Director since 2019 with strong legal, governance, and technology experience; POR's 3-year return of +31.8% is positive but trails the XLU sector ETF by 23.6pp — this falls below the 35pp underperformance threshold required to trigger a No vote at this absolute return level, so no TSR flag applies.
Joined in 2025, tenure under 24 months, exempt from TSR trigger; brings relevant technology and executive leadership experience as founder of Ampere Computing and former President of Intel.
Director since 2021 with deep utility operations expertise; POR's 3-year TSR underperforms XLU by 23.6pp which does not reach the 35pp threshold needed to trigger a No vote for directors with positive but modest absolute returns.
Director since 2019 with extensive industrial and technology operations experience; the 23.6pp underperformance versus XLU over 3 years does not breach the 35pp trigger threshold applicable at POR's positive absolute return level.

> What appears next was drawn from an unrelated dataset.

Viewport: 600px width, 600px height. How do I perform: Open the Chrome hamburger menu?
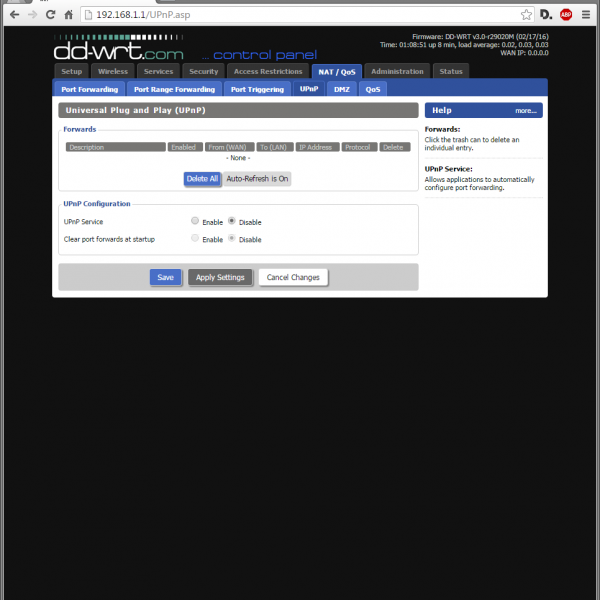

Joined in 2024, tenure under 24 months, exempt from TSR trigger; brings relevant finance and clean energy transformation expertise as CEO of Daimler Truck North America.
Director since 2022 with human capital, legal, and stakeholder relations expertise; the 23.6pp 3-year underperformance versus XLU does not reach the 35pp trigger threshold applicable at POR's positive absolute return level.
CEO and director since 2018; subject to same TSR trigger as other directors, but the 23.6pp underperformance versus XLU over 3 years does not breach the 35pp threshold applicable given POR's positive absolute 3-year return of +31.8%.
Board Chair since 2021 with extensive utility industry leadership experience; the 23.6pp 3-year underperformance versus XLU does not meet the 35pp trigger threshold applicable at POR's positive absolute return level.
All nine director nominees pass the policy screens: no overboarding violations are identified, attendance was 100% collectively in 2025, all independent directors are appropriately classified, and the 3-year TSR underperformance of 23.6pp versus the XLU sector ETF — while notable — does not breach the 35pp threshold required to trigger a No vote given POR's positive absolute 3-year return of +31.8%. Three directors (Hoglund, James, O'Leary) joined within the past 24 months and are exempt from the TSR trigger entirely. The board discloses a skills matrix, maintains 89% independence, and has no disclosed familial relationships between directors and management.
Say on Pay
✓ FORCEO
Maria Pope
Total Comp
$7,583,877
Prior Support
98%%
CEO Maria Pope received total compensation of approximately $7.58 million in 2025, which is within a reasonable range for a CEO of a $6.2 billion regulated utility near the median of its peer group. The pay program is well-structured: 85% of CEO target pay is variable and performance-based, with long-term equity awards (performance stock awards weighted at 70% of the equity component, tied to EPS growth, clean energy capacity, and relative total shareholder return) comprising the majority of compensation. The company received 98% shareholder support on last year's say-on-pay vote, the clawback policy is robust and explicitly disclosed, and the annual incentive payout of 93% of target reflected actual below-target financial performance — demonstrating that the incentive plan is working as intended rather than paying out regardless of results.
Auditor Ratification
✓ FORAuditor
Deloitte & Touche LLP
Tenure
N/A
Audit Fees
$2,700,000
Non-Audit Fees
$208,895
Non-audit fees (audit-related fees of $142,000 plus all other fees of $66,895, totaling approximately $208,895) represent about 7.7% of audit fees of $2,700,000, well below the 50% threshold that would raise independence concerns. Deloitte is a Big 4 firm appropriate for a $6.2B market cap company. Auditor tenure is not explicitly disclosed in the filing so the tenure trigger cannot fire; the absence of disclosed tenure is noted as a minor negative but does not override the default For vote.
Overall Assessment
Portland General Electric's 2026 annual meeting ballot contains three standard proposals: a director election, an advisory vote on executive pay, and auditor ratification. All nine director nominees pass policy screens, the compensation program is well-structured with strong shareholder support history, and auditor fees show no independence concerns — resulting in a FOR recommendation on all items.